Editors' pick

Lebanon (Levanone)

Critic rating:
MPAA rating: R
Genre: Drama
The First Lebanon War - June, 1982. A lone tank is dispatched to search a hostile town that has already been bombarded by the Israeli Air Force. What seems to be a simple mission gradually spins out of control.
Starring: Oshri Cohen, Michael Moshonov, Zohar Strauss, Reymond Amsalem, Itay Tiran, Yoav Donat, Dudua Tasas
Director: Maoz Shmulik, Samuel Maoz
Running time: 1:34
Release: Opened Aug 27, 2010

Editorial Review

It's all in the eyes in 'Lebanon'
By Stephanie Merry
Friday, August 27, 2010

Drones and other unmanned "ambassadors of death" have made killing from afar a fairly uncomplicated task. The dead are nameless, faceless entities, dots on a map. But the Israeli film "Lebanon," based on the life of writer-director Samuel Maoz, reinstates the terrible intimacy of battle, giving a zoomed-in view of combat through the plight of four inexperienced soldiers during the start of the first Lebanon war in 1982.

While the title alone may send people into a tizzy, this actually isn't a movie about which side is right or wrong so much as a film about war in general -- the messiness of it, the fact that most choices aren't tidy ones and how even acts of wartime humanity feel muddied by the circumstances.

The winner of the 2009 Golden Lion at the Venice Film Festival, the movie offers something fresh for the genre; all the action takes place inside a tank, giving the oppressive feeling that the four young men (plus occasional visitors) are performing their duties while folded into a sofa bed. The only view of the outside world is through an often obstructed periscope.

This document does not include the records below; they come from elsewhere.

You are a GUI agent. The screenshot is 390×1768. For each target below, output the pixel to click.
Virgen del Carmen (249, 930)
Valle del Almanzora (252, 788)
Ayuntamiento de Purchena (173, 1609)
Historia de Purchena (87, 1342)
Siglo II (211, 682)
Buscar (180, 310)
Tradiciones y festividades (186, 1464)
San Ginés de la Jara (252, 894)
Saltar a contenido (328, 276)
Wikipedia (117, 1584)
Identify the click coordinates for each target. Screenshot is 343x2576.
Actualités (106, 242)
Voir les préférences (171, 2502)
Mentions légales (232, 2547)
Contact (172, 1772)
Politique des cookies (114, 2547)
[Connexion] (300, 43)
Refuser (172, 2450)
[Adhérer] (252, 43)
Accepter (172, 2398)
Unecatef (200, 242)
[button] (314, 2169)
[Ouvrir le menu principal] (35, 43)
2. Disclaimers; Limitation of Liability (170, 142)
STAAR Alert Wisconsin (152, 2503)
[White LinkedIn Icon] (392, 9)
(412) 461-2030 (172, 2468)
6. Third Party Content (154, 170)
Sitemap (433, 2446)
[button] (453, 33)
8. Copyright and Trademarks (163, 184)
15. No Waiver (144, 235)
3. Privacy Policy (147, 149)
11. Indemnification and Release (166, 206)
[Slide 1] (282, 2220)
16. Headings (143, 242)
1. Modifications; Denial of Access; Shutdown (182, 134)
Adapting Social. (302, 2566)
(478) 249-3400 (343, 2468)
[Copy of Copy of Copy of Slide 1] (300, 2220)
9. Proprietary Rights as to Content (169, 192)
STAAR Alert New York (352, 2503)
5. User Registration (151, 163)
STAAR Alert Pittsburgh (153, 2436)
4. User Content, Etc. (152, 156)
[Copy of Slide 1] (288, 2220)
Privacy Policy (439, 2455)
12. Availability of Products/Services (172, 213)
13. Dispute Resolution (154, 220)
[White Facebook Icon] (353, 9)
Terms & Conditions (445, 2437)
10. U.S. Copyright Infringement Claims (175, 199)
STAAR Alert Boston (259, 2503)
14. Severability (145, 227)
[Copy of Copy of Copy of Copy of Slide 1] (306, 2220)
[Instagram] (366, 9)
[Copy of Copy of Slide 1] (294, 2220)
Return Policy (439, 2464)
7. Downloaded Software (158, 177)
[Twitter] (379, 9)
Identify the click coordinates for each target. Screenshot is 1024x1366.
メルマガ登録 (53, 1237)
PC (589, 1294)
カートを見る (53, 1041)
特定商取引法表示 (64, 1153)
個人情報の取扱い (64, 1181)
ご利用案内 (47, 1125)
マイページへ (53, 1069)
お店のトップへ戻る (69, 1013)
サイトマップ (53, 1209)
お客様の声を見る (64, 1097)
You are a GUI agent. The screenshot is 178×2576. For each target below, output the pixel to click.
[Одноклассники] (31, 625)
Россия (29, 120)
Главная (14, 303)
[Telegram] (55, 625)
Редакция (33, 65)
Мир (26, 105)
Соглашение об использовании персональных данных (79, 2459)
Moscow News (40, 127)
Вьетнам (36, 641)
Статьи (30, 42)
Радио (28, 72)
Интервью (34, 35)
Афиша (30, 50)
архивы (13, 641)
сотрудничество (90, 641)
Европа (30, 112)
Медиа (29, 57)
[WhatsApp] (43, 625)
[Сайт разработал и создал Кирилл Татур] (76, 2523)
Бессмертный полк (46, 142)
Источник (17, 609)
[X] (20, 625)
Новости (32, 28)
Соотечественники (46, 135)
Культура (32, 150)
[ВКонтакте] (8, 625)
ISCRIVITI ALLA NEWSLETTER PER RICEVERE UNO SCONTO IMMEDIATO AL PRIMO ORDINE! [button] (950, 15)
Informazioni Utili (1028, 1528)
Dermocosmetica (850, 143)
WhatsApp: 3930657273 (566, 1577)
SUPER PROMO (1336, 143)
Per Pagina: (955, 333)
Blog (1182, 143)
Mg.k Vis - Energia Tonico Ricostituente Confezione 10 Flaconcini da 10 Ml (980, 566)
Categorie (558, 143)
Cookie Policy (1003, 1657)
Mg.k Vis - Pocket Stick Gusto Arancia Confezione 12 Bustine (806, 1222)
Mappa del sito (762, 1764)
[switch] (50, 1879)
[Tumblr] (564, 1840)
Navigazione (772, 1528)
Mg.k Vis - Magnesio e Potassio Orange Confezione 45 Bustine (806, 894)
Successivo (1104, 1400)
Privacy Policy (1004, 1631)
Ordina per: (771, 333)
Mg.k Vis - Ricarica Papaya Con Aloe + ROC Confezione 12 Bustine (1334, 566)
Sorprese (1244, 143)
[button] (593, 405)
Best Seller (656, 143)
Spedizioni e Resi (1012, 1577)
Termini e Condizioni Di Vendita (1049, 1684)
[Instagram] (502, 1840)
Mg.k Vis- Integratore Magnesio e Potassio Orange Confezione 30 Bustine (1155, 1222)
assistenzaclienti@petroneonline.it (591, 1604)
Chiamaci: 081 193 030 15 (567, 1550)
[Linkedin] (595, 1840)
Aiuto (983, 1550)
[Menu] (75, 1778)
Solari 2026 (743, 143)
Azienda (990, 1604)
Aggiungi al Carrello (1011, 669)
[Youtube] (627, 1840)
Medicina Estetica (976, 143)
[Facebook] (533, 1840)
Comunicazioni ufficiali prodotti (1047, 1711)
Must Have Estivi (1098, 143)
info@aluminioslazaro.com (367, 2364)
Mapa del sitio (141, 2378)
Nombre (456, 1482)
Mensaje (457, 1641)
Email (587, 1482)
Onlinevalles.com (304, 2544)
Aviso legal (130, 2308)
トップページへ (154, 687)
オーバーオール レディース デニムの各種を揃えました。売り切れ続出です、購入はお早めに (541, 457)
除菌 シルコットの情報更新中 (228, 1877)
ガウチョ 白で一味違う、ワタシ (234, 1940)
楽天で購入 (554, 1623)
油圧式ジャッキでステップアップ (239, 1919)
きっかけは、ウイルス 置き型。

The group's first task seems straightforward enough coming from the no-nonsense commanding officer. When the gunner, Shmuel, sees a car coming, he needs to fire two warning shots then blow the thing up. But Shmuel is a bit of a delicate flower -- a conflicted novice with frozen fingers and a gag reflex -- and his inability to follow orders leads to the first of many disasters. He focuses on the faces of a family of hostages, paralyzed by the choice of sparing the lives of the enemy with the innocent captives or ensuring the safety of his comrades on the ground.

Along with the plot's steady torment, a collection of elements reels the audience into the action to astonishing effect. Shaky filming mimics the rumbling tank until it almost feels as if the theater seats have begun to move. The unsettling camera work is buttressed by an effective use of sound. Beyond a spare soundtrack of disconcerting single notes, we are assaulted with the noise of combat: the deathly growl of the tank, a helicopter descending overhead, a missile making contact with machinery.

Meanwhile, the camera tells a full story by simply zooming in on a pair of eyes. Shmuel's are pitiable and horrified, while a mother searching for her daughter appears dazed yet desperate. The eyes of a horse in the road, innards exposed, reveal the final moments of life as a tear begins to stream down the animal's face. The expression of the tank's ineffective commander, Assi, exposes the onset of shock. Dizzy and adrift, he begins swaying to music blaring outside the tank when the men end up in the wrong place.

While some moments tend toward the heavy-handed, the overall effect remains haunting. As chaos looms, Assi begins to shave -- a troubling, bizarre sight under the circumstances -- and orders his men to clean up the tank: "You can't run a war in this mess," he tells them.

But, really, you can't run a war without it.

Contains grisly war violence, strong language and brief nudity. In Hebrew and Arabic with English subtitles.